Like the Prose: Challenge #20 – Write smut. (Well, really, write erotica. But I didn’t, quite.)
There’s a subtle secret about violets. Their scent contains a chemical that turns off the human sense of smell. For this reason, you never perceive them as a constant presence, like roses or lilies. Rather, they flirt with you, tickling your awareness in subtle bursts.
The girl on the train reminds you of violets.
At first, you aren’t certain you’re seeing the same girl every day. You catch a glimpse of her calf above the top of a scuffed boot, her delicate hand holding her commuter pass to be punched, the wisp of an errant curl against her cold-reddened cheek.
You know you shouldn’t be looking. Because this girl – and she is a girl – likely sixteen, seventeen at the oldest – is a student at your school. Because she’s underage, untouchable, unspoiled. And you are none of those things.
But once you give in, once you do look, you realize, it’s not only the same girl on the train, it’s the girl in the third row of the biology class you teach.
And your interest becomes an obsession.
You study her in class, watching her when her eyes are not on you. You note the way she holds her pencil close to the tip, which cramps her fingers. You memorize the particular way she loops the letter ‘y’ in the word ‘biology.’ You make a mental catalogue of her facial expressions – happy, sad, frustrated, confused – her fresh, young face is so emotive.
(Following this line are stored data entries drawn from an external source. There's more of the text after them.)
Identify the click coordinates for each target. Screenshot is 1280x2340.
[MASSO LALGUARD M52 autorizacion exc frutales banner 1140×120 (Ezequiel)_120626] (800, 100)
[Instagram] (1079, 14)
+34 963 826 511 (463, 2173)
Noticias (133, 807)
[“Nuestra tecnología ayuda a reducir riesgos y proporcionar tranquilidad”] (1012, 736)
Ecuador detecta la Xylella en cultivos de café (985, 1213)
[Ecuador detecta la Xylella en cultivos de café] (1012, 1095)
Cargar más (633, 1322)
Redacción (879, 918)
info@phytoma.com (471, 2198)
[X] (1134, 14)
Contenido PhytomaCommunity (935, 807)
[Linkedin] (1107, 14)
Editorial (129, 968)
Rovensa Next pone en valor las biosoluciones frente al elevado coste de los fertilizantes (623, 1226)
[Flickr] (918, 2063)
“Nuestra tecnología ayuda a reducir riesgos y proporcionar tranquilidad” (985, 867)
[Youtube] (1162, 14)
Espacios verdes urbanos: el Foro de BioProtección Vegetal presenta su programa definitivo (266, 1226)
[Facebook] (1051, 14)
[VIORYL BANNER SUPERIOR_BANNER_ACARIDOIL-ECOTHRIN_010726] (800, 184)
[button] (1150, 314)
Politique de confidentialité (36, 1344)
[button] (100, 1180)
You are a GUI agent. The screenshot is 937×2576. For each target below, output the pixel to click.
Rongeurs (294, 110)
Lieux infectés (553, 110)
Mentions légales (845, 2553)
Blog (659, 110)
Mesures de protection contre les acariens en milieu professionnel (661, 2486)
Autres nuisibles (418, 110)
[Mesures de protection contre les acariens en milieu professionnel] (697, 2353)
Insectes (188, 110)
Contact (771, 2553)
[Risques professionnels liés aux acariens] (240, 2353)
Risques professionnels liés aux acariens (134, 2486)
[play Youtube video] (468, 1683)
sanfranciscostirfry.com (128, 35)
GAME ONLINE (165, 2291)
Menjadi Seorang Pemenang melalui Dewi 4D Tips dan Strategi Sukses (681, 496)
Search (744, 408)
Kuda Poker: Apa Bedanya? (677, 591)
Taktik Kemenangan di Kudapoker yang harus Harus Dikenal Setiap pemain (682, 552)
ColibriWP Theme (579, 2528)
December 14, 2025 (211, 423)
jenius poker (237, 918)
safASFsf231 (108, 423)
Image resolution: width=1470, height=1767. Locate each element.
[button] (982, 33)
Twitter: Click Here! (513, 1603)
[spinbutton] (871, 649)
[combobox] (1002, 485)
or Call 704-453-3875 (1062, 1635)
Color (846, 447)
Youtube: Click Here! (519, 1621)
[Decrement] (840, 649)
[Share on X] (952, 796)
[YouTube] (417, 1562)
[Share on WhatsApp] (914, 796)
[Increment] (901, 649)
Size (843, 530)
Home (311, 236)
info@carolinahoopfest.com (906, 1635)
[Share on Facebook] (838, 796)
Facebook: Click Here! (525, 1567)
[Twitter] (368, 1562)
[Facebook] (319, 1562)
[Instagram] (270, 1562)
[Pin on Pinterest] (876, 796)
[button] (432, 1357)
You alter your schedule to ensure that you are on the train one stop before her in the morning. You watch her laughing with her friends when she boards. You bristle when she bends her head close to the black-haired boy’s on the journey home in the afternoon. You observe her sadness when he discards her for her blonde friend and then her return to joy when the handsome-but-geeky brown-haired math whiz expresses an interest.
And through all this, you consider that she is like the aroma of the violet. Something to be appreciated in fits and starts, but never in long moments.
Something to long for, but never quite have.
Creepy but not sleazy. The attention to minute details establishes this character in just a few sentences.